Carlos Eduardo Riccioppo
Daniel Scandurra
Sobre Publiperiodiplasti, de Daniel Scandurra
Sabe-se que a alteração dos dígitos de um relógio guarda relação com fenômenos periódicos naturais. A esse fluxo aparentemente homogêneo, segmentado em partes idênticas, cada sociedade, no entanto, atribui suas significações, determinando quais atividades sociais ela privilegia. Na sociedade de consumo, essas significações são tipicamente produzidas pela fantasia de uma onipotência individual. É possível que nenhum equipamento seja mais emblemático dessa sobreposição do que os relógios públicos com painéis de propaganda. Prova disso é que a circunstancial retirada dos anúncios ameaça comprometer o próprio funcionamento dos relógios, em vez de facultar outras significações à demarcação identitária do tempo.
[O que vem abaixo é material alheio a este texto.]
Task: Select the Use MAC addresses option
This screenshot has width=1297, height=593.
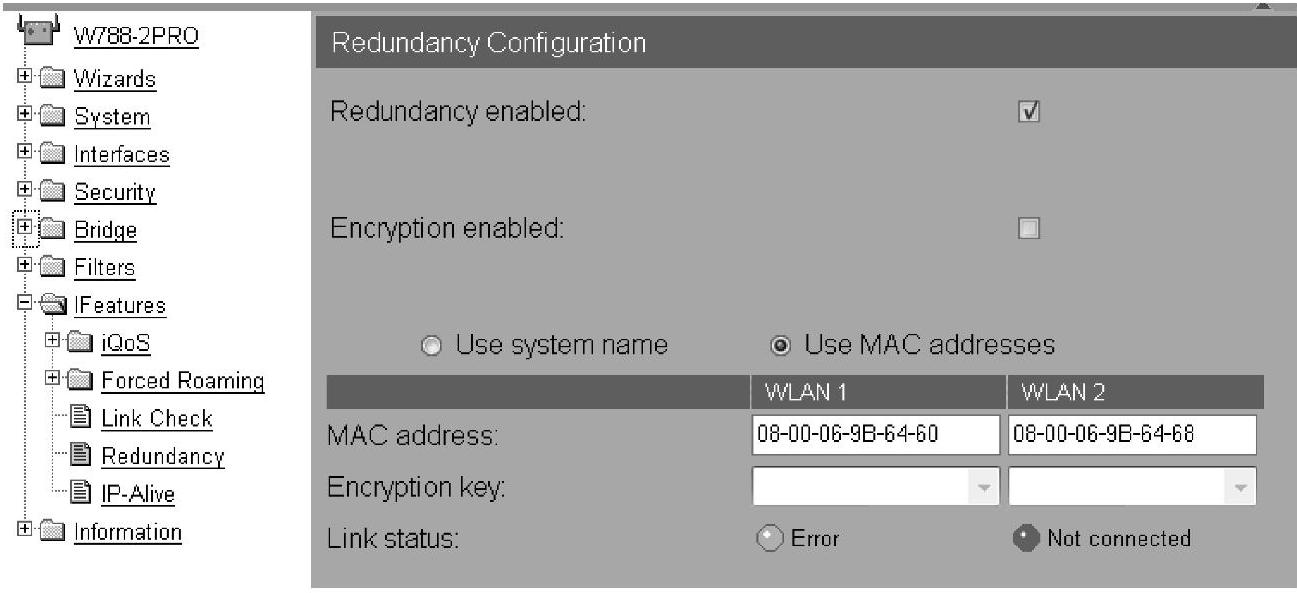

Ao tomar esses relógios como suporte de seus poemas, Daniel Scandurra cria uma interrupção time-specific ou criticamente oportuna, seja para reiterar ritmos naturais, seja lançando mão de estruturas geométricas que, nas suas variações, sintetizam a complexidade do mundo visível.
Cayo Honorato
Rafael Adorjan
O teste cego duplo. – E com que faculdade resgata-se um rumor gravado no corpo? Imaginar um som, se assim o quisermos, é representar de modo mais ou menos completo um acontecimento sonoro anteriormente experimentado, reconhecer que esse mesmo som ou acontecimento é reminiscência viva de algo percebido. Aqui, propõe-se uma audição em sistema aberto. Experimento que evoca uma forma ou modalidade particular do imaginar. (Um comentário sub-reptício bem poderia rotular esse momento de silêncio como introspectivo). O que se pode aferir em mãos é o peso duma capa de Long Play. O exercício não é apenas mnemônico, mas fabulado: os indivíduos submetidos à apreciação não podem conhecer o disco; tampouco o homem de ciência, inventor do experimento. Tal prova tem por lastro um princípio de autonomia, uma vez ou outra questionado, que parece governar o campo das artes. O teste aparenta não ter utilidade. Hoje nostálgica, a tecnologia do vinil não reproduz com fidelidade a consideração frequente de que o progresso é uma norma da história.
Antonio Ewbank
Artista Convidada: Gabriela Machado
Força Bruta
Como um refrão de partido alto, a pintura de Gabriela Machado nos atinge em cheio. As telas, como as possíveis plantas que suas imagens emulam, alimentam-se do que há ao seu redor. Mas esse olhar não só vê, como também escuta. Porque ter música ao redor das telas é fundamental para que esse universo estético ganhe vida em gesto. A música é a argamassa poética que cola as imagens, o espaço inventado em que a artista põe em circulação o que seus olhos e seu corpo pedem diante das telas em branco, prontas para serem compostas. Para Gabriela, a liberdade de um pincel em suas mãos vibra no mesmo diapasão que a liberdade de bater no couro do pandeiro nas rodas de samba da cidade. A pintura e a música trocam uma energia sonora que embala sua pesquisa pictórica e nos apresenta a exposição que o Centro Cultural de São Paulo oferece ao público. Nas telas de Gabriela Machado, onde se veem cores, ouve-se música. Onde se vê movimento, sentimos a cadência dessa Força Bruta que restitui a beleza do mundo em cada um de nós. Uma força que, se colarmos bem os ouvidos nas telas, quem sabe, possa-se escutar.
Frederico Coelho
Artista Convidado: Tonico Lemos Auad
Para Tonico Lemos, a arte é uma incógnita. A transformação (das coisas, da percepção) parece ser a principal constante de suas intervenções na arquitetura, instalações, esculturas e desenhos. Este interesse pela metamorfose se manifesta no uso de matérias orgânicas, instáveis e efêmeras – cebola, purpurina e perfume –, mas também por uma relação ativa com o espectador, convidado a alterar a obra, e com o espaço expositivo. Vivendo em Londres, nos últimos anos, seu trabalho tem sido mostrado com mais frequência fora do Brasil. Esta mostra, no Centro Cultural São Paulo, rompe com esse padrão, exibindo pela primeira vez no Brasil a instalação Sleepwalkers (2009), originalmente concebida para o Muhka, em Antuérpia. As esculturas feitas em rendas brasileiras e belgas são penduradas no teto do espaço expositivo e sua aparência vasiforme evoca frutas tropicais e cabeças cortadas, aproximando tradições populares brasileiras a trajes da nobreza europeia. Sua delicadeza mórbida promete alterar nossa percepção sobre esse ícone da arquitetura brutalista em São Paulo.